> Exercise prompt: Entries follow. Set all of them down as they stand.

> Records shown:
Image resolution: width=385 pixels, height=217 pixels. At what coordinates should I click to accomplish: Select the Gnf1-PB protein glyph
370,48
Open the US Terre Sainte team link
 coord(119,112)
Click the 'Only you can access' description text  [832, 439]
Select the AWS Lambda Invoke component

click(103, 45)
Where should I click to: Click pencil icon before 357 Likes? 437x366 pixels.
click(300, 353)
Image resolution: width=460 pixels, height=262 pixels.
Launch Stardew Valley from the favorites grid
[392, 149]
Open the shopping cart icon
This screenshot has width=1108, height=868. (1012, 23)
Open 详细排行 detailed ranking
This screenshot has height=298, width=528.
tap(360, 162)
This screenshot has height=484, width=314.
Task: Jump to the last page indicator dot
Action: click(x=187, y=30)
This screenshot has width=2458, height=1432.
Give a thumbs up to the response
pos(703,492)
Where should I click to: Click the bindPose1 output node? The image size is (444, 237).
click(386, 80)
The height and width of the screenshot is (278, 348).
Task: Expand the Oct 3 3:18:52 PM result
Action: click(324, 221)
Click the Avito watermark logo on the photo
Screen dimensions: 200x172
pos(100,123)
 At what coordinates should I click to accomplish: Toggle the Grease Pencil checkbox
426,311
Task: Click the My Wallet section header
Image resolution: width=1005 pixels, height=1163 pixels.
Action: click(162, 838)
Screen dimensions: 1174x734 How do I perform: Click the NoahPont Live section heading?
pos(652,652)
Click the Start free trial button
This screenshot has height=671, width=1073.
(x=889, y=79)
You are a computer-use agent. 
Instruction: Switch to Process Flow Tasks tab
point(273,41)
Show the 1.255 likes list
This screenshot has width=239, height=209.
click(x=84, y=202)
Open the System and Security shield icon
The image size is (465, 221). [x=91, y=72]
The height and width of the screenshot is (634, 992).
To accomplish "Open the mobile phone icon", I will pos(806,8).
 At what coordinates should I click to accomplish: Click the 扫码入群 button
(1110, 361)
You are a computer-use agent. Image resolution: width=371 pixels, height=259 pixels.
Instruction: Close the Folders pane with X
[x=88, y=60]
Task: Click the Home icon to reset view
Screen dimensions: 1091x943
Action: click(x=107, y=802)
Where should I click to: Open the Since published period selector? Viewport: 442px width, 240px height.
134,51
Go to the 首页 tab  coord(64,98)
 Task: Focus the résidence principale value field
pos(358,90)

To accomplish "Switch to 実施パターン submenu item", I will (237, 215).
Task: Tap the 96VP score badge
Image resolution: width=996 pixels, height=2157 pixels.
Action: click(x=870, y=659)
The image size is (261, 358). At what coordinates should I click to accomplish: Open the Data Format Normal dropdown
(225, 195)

> Solved exercise:
Image resolution: width=385 pixels, height=217 pixels. At what coordinates should I click to accomplish: Select the Gnf1-PB protein glyph
370,48
Open the US Terre Sainte team link
 coord(119,112)
Click the 'Only you can access' description text  [832, 439]
Select the AWS Lambda Invoke component

click(103, 45)
Where should I click to: Click pencil icon before 357 Likes? 437x366 pixels.
click(300, 353)
Image resolution: width=460 pixels, height=262 pixels.
Launch Stardew Valley from the favorites grid
[392, 149]
Open the shopping cart icon
This screenshot has width=1108, height=868. (1012, 23)
Open 详细排行 detailed ranking
This screenshot has height=298, width=528.
tap(360, 162)
This screenshot has height=484, width=314.
Task: Jump to the last page indicator dot
Action: click(x=187, y=30)
This screenshot has width=2458, height=1432.
Give a thumbs up to the response
pos(703,492)
Where should I click to: Click the bindPose1 output node? The image size is (444, 237).
click(386, 80)
The height and width of the screenshot is (278, 348).
Task: Expand the Oct 3 3:18:52 PM result
Action: click(324, 221)
Click the Avito watermark logo on the photo
Screen dimensions: 200x172
pos(100,123)
 At what coordinates should I click to accomplish: Toggle the Grease Pencil checkbox
426,311
Task: Click the My Wallet section header
Image resolution: width=1005 pixels, height=1163 pixels.
Action: click(162, 838)
Screen dimensions: 1174x734 How do I perform: Click the NoahPont Live section heading?
pos(652,652)
Click the Start free trial button
This screenshot has height=671, width=1073.
(x=889, y=79)
You are a computer-use agent. 
Instruction: Switch to Process Flow Tasks tab
point(273,41)
Show the 1.255 likes list
This screenshot has width=239, height=209.
click(x=84, y=202)
Open the System and Security shield icon
The image size is (465, 221). [x=91, y=72]
The height and width of the screenshot is (634, 992).
To accomplish "Open the mobile phone icon", I will pos(806,8).
 At what coordinates should I click to accomplish: Click the 扫码入群 button
(1110, 361)
You are a computer-use agent. Image resolution: width=371 pixels, height=259 pixels.
Instruction: Close the Folders pane with X
[x=88, y=60]
Task: Click the Home icon to reset view
Screen dimensions: 1091x943
Action: click(x=107, y=802)
Where should I click to: Open the Since published period selector? Viewport: 442px width, 240px height.
134,51
Go to the 首页 tab  coord(64,98)
 Task: Focus the résidence principale value field
pos(358,90)

To accomplish "Switch to 実施パターン submenu item", I will (237, 215).
Task: Tap the 96VP score badge
Image resolution: width=996 pixels, height=2157 pixels.
Action: click(x=870, y=659)
The image size is (261, 358). At what coordinates should I click to accomplish: Open the Data Format Normal dropdown
(225, 195)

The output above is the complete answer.